I called Biff, all excited, and told him to go look at the moon, go LOOKATIT, and being a good man he did, but could not see it.

Not see it? It was lighting up a great chunk of the sky! It was boiling the clouds, throwing bronze shadows, it was HUGE and grand and majestic! How could he NOT see it?

He could not, because our house is in a little bottomland, and my privileged view came only at the tops of the hills as I commuted along Route 98. The little bit of elevation took my view just barely over the top, so to speak, from where I could take part in a once-in-a-lifetime occasion.

For a moment I thought that perhaps the moon had come loose from its path and was careening toward us, and that the onrush of destruction was preceded by this wonderful view.
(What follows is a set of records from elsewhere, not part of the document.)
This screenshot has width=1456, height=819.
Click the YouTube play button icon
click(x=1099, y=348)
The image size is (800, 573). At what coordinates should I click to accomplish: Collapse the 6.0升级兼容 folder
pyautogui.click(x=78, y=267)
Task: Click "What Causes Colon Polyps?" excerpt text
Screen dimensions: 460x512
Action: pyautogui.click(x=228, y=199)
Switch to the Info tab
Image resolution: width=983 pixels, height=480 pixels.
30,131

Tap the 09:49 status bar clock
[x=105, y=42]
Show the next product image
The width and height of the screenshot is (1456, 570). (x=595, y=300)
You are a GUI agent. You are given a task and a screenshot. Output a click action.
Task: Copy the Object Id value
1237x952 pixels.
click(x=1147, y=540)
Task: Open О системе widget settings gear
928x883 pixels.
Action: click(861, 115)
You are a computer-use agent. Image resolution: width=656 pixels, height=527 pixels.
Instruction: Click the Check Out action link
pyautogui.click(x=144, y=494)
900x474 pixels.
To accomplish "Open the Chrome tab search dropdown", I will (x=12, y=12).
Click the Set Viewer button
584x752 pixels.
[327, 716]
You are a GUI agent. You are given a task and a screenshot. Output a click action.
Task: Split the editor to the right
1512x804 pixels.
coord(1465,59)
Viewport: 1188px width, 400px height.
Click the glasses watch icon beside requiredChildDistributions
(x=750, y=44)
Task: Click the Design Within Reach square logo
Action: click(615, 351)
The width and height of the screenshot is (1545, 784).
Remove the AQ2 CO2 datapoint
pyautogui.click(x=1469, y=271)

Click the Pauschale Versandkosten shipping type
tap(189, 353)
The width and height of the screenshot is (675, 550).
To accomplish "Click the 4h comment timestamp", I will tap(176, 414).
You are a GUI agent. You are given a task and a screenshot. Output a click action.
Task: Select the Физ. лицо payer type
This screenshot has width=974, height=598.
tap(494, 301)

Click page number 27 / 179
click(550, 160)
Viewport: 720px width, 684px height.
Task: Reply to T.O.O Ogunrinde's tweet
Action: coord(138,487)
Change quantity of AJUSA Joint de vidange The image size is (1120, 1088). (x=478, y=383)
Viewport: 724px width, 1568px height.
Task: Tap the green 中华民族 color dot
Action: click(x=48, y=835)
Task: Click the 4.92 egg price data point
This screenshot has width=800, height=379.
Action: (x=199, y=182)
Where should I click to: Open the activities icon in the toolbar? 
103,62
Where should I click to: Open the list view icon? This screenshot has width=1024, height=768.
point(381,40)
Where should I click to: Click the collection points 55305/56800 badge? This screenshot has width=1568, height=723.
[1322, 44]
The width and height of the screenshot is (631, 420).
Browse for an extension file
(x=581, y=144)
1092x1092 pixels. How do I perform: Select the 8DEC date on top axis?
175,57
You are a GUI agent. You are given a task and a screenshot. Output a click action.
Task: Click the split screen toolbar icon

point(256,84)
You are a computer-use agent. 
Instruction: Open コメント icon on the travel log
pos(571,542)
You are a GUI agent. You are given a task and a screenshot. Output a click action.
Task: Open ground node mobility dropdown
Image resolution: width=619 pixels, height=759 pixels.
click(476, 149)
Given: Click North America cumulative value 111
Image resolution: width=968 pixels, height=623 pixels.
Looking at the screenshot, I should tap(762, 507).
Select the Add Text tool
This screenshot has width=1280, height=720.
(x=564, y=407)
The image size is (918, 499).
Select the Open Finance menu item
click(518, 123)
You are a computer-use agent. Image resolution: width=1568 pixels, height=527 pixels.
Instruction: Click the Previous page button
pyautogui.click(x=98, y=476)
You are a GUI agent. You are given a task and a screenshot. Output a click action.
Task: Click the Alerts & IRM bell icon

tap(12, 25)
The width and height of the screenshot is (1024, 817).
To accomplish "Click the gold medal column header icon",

To be struck dead by fierce beauty, what a thought. Fortunately, the moon stayed put in tis habitual path; it rose, decreased in apparent size and candlepower, and by the time I got home it was a mere full moon rising. Still beautiful, of course, but not the astounding, mildly frightening apparition of a mere 20 minutes earlier.

I was sorry Biff missed the show, and sorrier still that I had no means to capture the moment for him, and also for you, dear readers, because it struck me almost speechless. Even now, 16 hours later, my mind boggles at just how magnificent this little corner of our universe really is.

Just thought you ought to know. Have a wonderful day y'all.